Work request.
Leave out the pictures and retype, exactly, the lines below from the line with "Image resolution: width=633" up to and including the line with "Given: Click the Fulltext", nothing more.

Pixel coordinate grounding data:
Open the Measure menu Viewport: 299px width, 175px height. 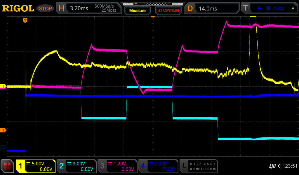[138, 11]
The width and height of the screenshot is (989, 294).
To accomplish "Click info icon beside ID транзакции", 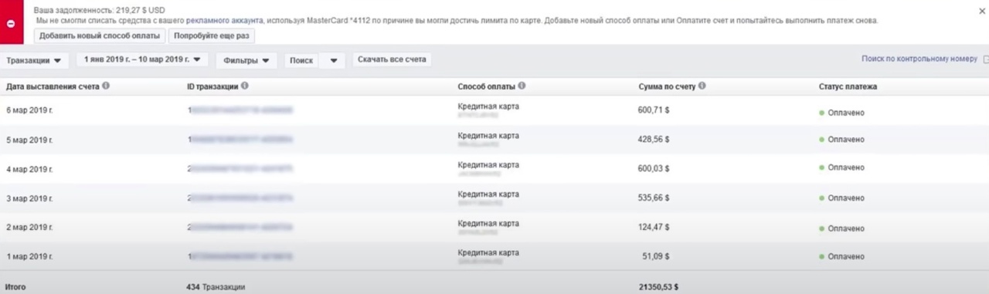I will pyautogui.click(x=245, y=86).
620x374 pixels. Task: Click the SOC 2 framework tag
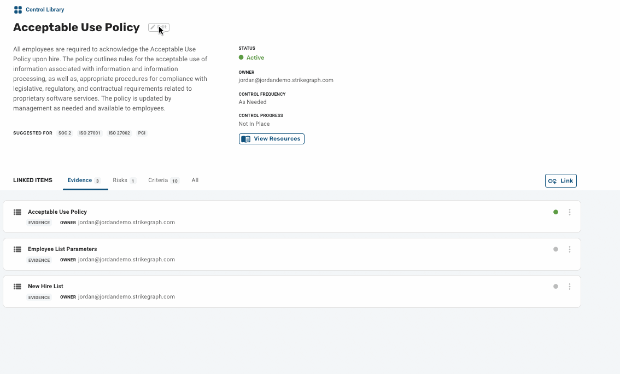[65, 133]
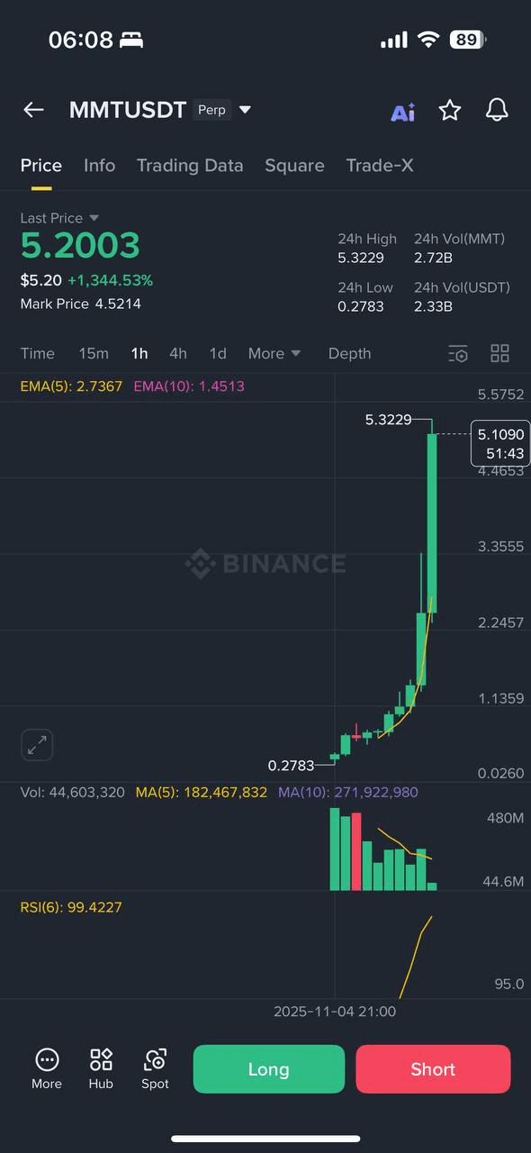The width and height of the screenshot is (531, 1153).
Task: Select the 1d chart timeframe
Action: (217, 354)
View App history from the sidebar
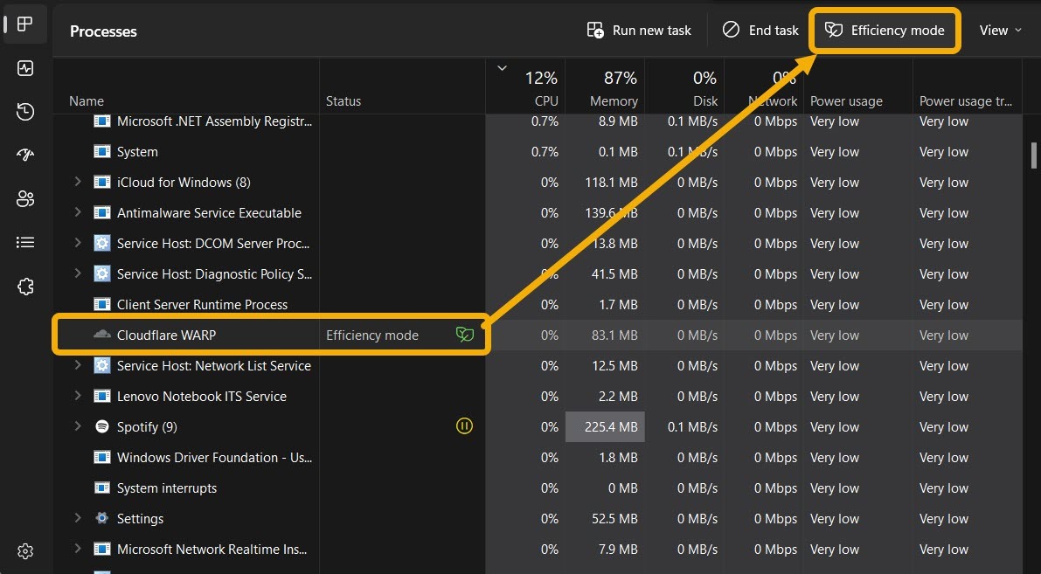 pyautogui.click(x=24, y=112)
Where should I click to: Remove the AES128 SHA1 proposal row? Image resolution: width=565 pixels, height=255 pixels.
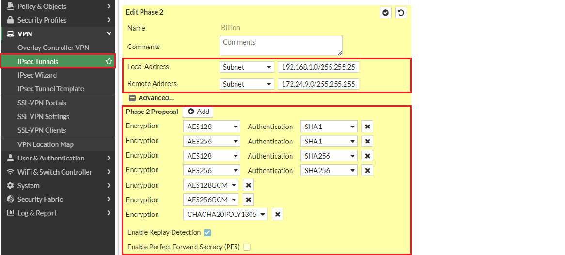click(x=367, y=127)
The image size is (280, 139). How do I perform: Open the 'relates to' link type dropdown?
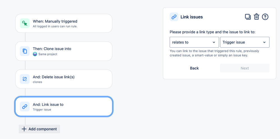[x=194, y=42]
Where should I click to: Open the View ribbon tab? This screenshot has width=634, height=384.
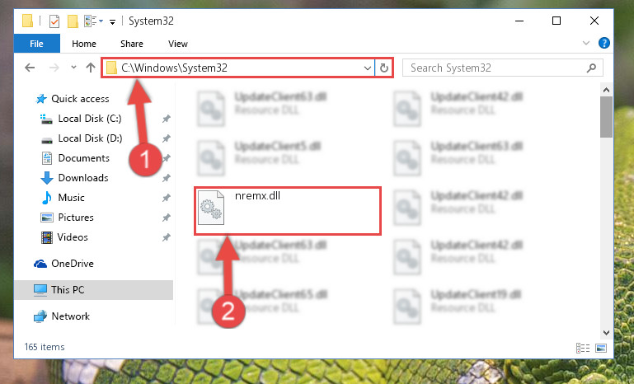178,44
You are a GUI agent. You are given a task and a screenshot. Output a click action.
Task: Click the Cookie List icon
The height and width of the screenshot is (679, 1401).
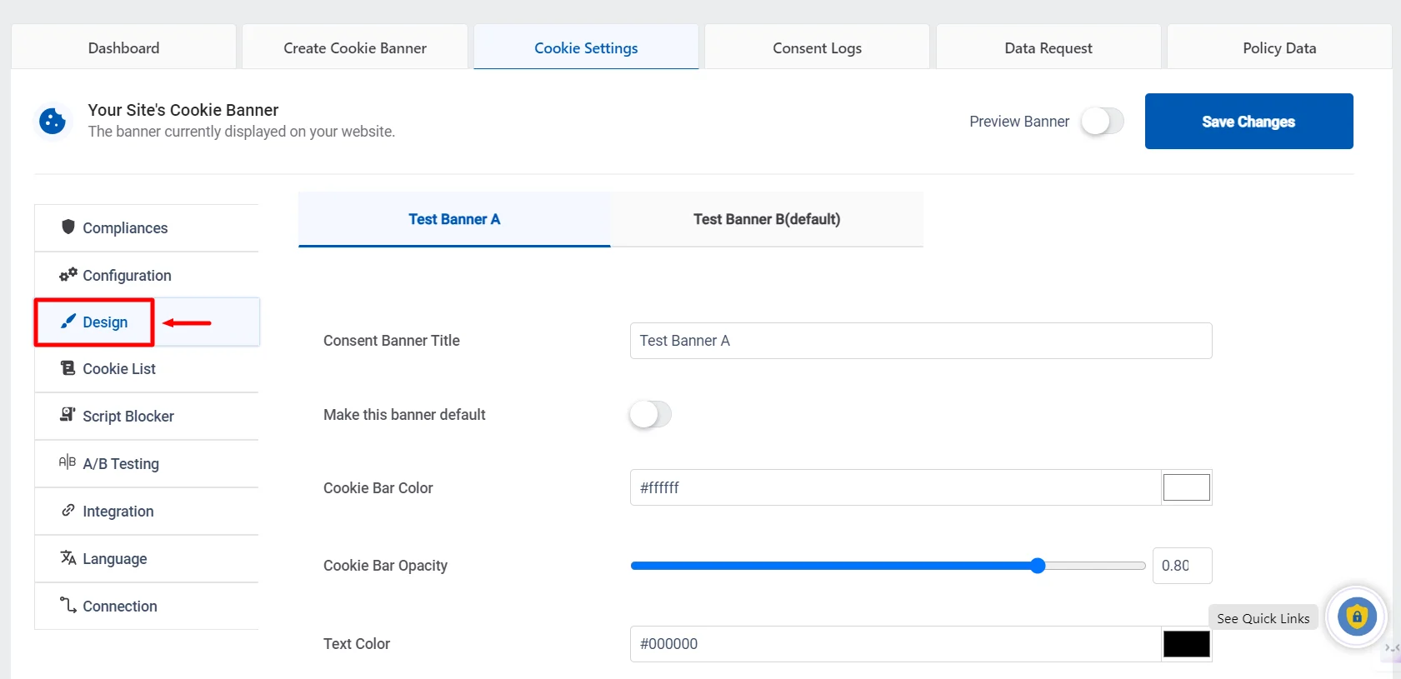click(68, 368)
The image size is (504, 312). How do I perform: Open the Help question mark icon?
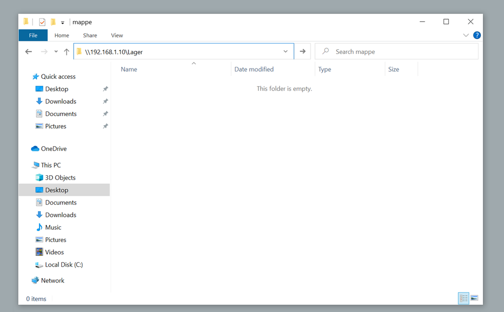pyautogui.click(x=476, y=35)
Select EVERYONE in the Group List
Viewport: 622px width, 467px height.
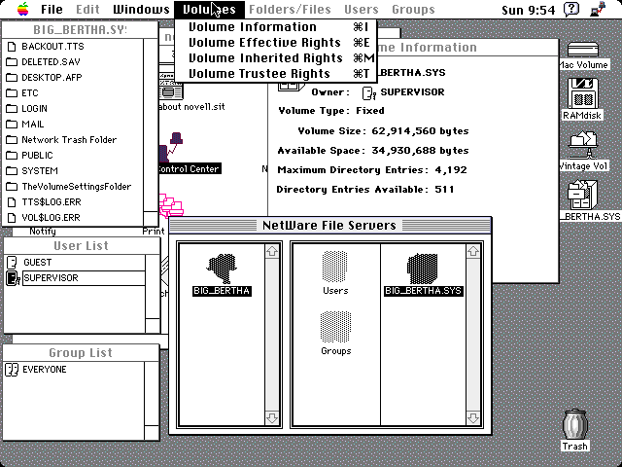click(x=45, y=370)
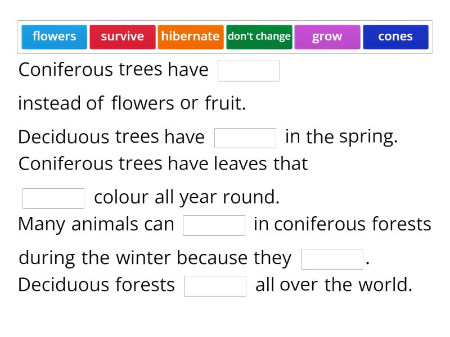Click the blank after 'because they'

tap(333, 258)
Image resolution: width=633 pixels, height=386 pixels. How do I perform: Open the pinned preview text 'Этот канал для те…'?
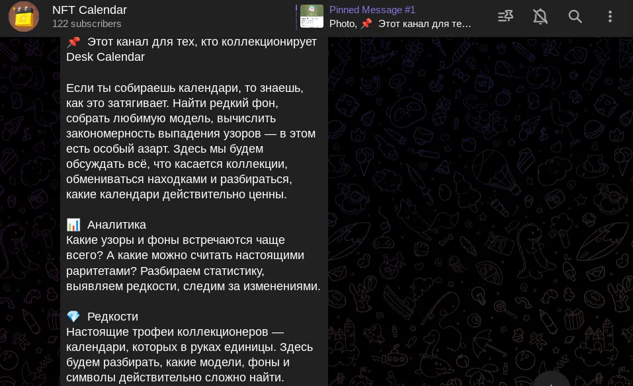424,24
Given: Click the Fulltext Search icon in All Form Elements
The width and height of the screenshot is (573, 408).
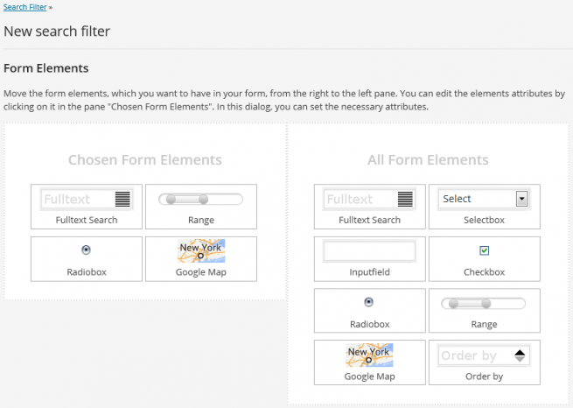Looking at the screenshot, I should pyautogui.click(x=369, y=199).
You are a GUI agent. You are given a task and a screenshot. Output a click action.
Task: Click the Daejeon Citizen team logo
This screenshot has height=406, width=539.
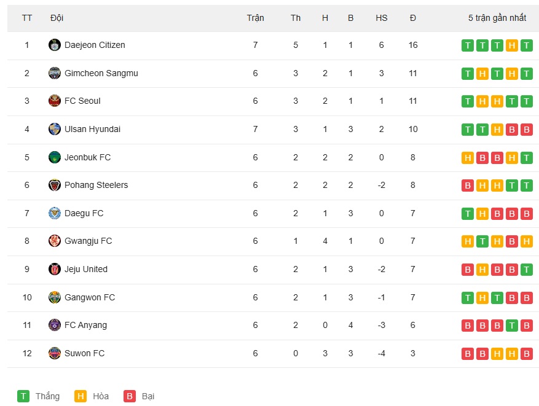click(54, 45)
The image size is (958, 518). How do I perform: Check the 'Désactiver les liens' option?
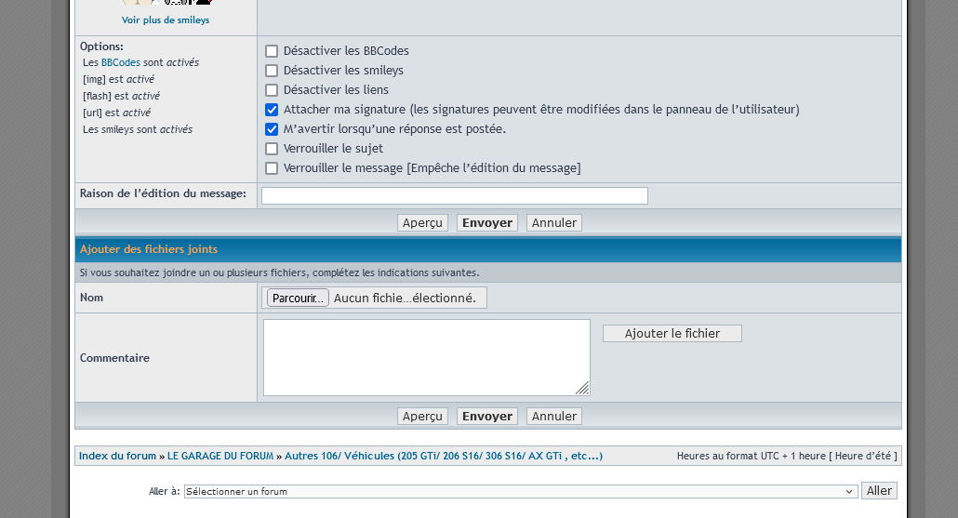[272, 90]
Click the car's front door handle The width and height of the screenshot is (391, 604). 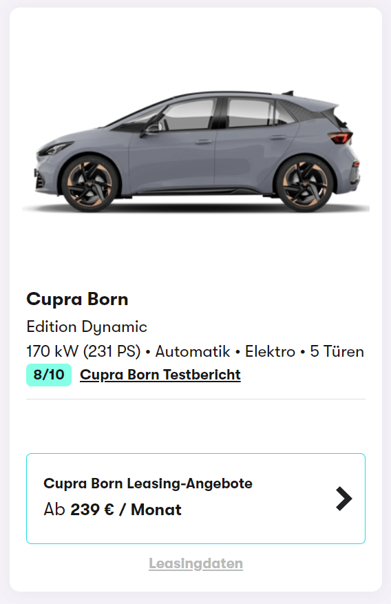[203, 142]
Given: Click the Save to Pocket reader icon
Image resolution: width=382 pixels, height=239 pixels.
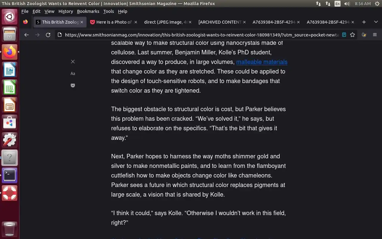Looking at the screenshot, I should (x=73, y=85).
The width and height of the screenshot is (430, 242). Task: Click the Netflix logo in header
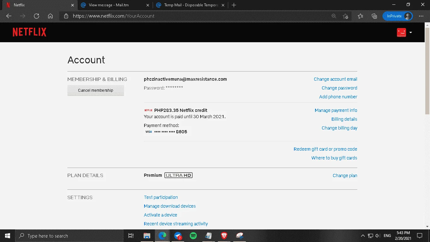pos(29,32)
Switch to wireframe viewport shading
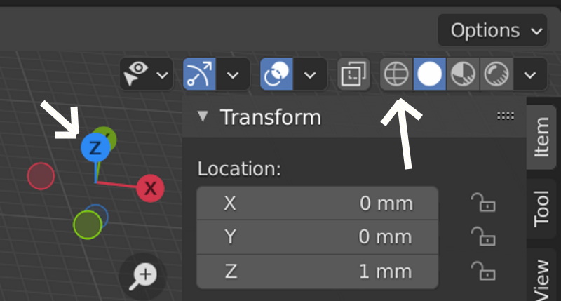 (396, 74)
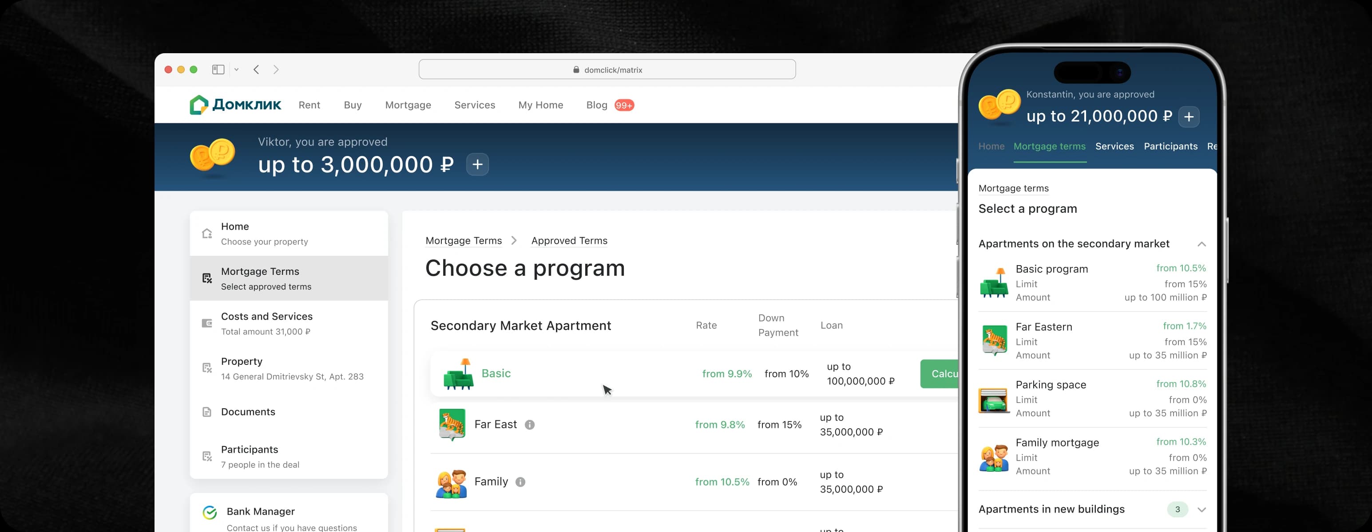The width and height of the screenshot is (1372, 532).
Task: Click the plus icon beside 21,000,000 ₽
Action: click(1188, 117)
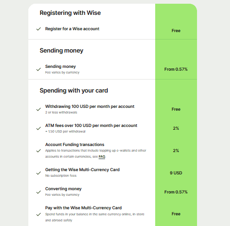Click checkmark beside Pay with the Wise Multi-Currency Card

coord(39,214)
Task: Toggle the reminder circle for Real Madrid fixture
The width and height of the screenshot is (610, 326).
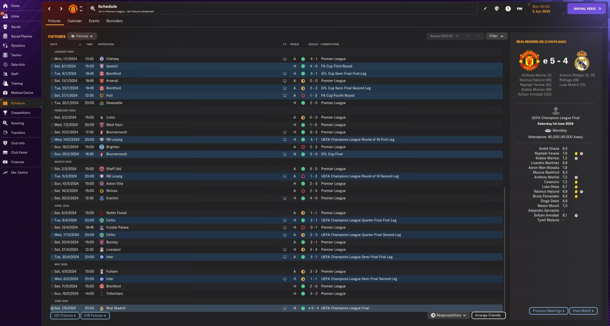Action: [52, 308]
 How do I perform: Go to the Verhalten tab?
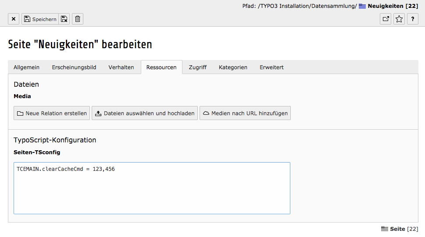click(121, 67)
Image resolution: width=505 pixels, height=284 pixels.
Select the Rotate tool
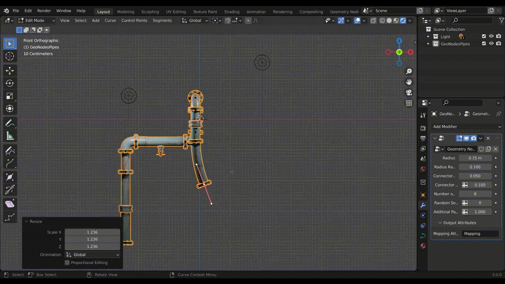[10, 83]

Task output.
Image resolution: width=633 pixels, height=386 pixels. How do I perform: Open the pinned preview text 'Этот канал для те…'?
424,24
Given: Click the Fulltext Search icon in All Form Elements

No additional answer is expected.